In an ironic twist in terms of timing, Hagan's pet legislative project of wanting to through the power of state government (her House Bill 258, known as "the heartbeat bill")  to severely limit the ability of women to end a pregnancy moved, once again, in the direction of needing a gubernatorial veto in order to maintain the right of a woman living in Ohio in line with the U.S. Supreme Court decision of Roe v. Wade to have a "legal" abortion according to the law of the law articulated in the Roe v. Wade decision.

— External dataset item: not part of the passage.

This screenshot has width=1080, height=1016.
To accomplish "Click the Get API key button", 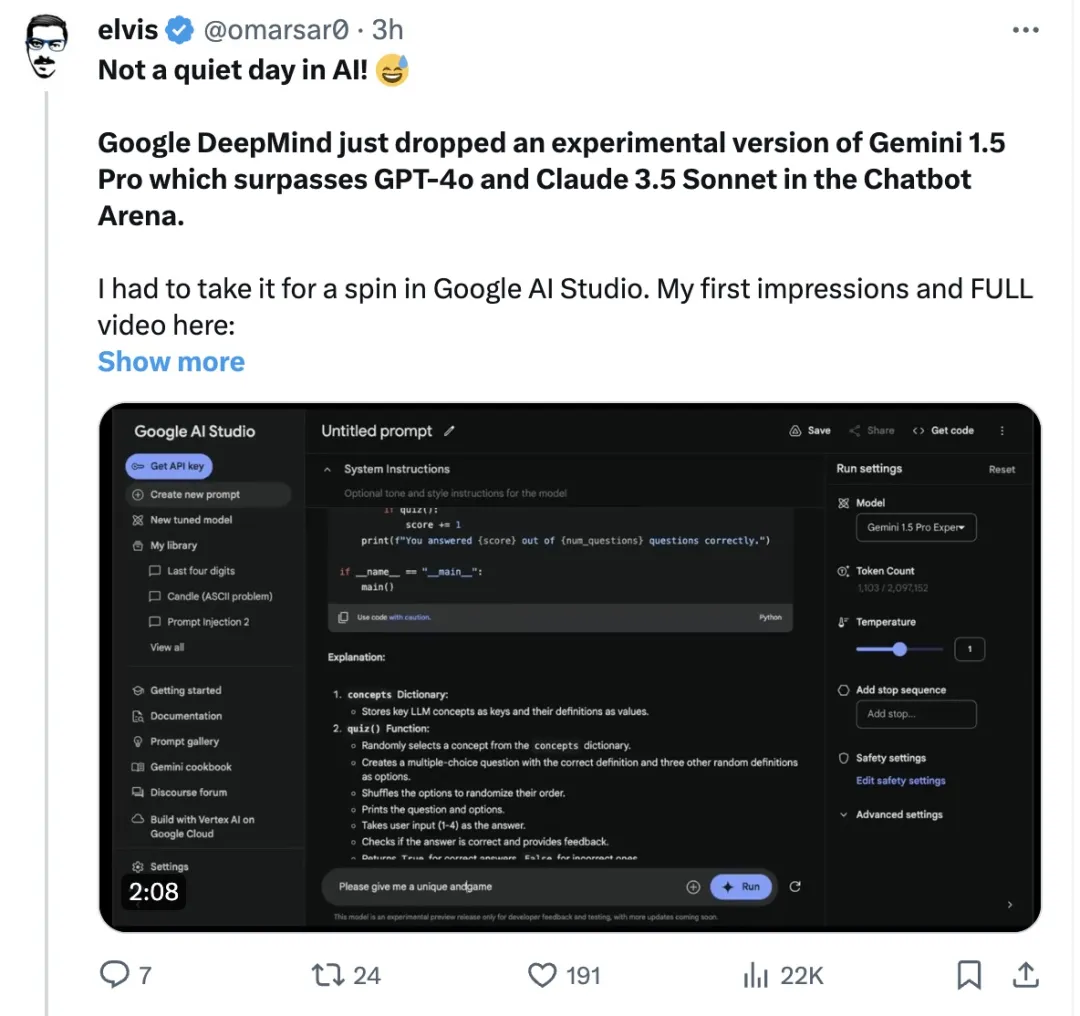I will coord(169,466).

There is something more to Hagan's seeming fascination with lining up with the anti-vaccine crowd.

Her sympathies and support certainly appear to be with those relatively few in America/Ohio who in effect want the right to jeopardize the health of the  rest of us with their "gut" feeling that vaccines (not just the flu vaccines, but apparently vaccines in general) are not safe.

The "gut" feeling has a "religious" overtone to it and it would be interesting to check the religious connections of those who constitute the anti-vaccine movement.

The Stark County Political Report deems Christina Hagan to be a religious right politico who in her heart of hearts wants to enshrine her and her followers' religious values on the whole of society.

Not only does her actual legislative agenda constitute a "clear and present danger" to health well-being of most of us, but her religious fever to impose her values on the rest of us makes her manifoldly a "clear and present danger" to the vast majority of Ohioans.

The good news is that she will be gone from the Ohio legislation as December 31, 2018 as she has decided not to run for re-election as an Ohio state representative.

The bad news is that she wants to move on to Congress (the 16th congressional district).

Let's us trust that Republican voters will stop her quest in the May 8, 2018 Republican primary election.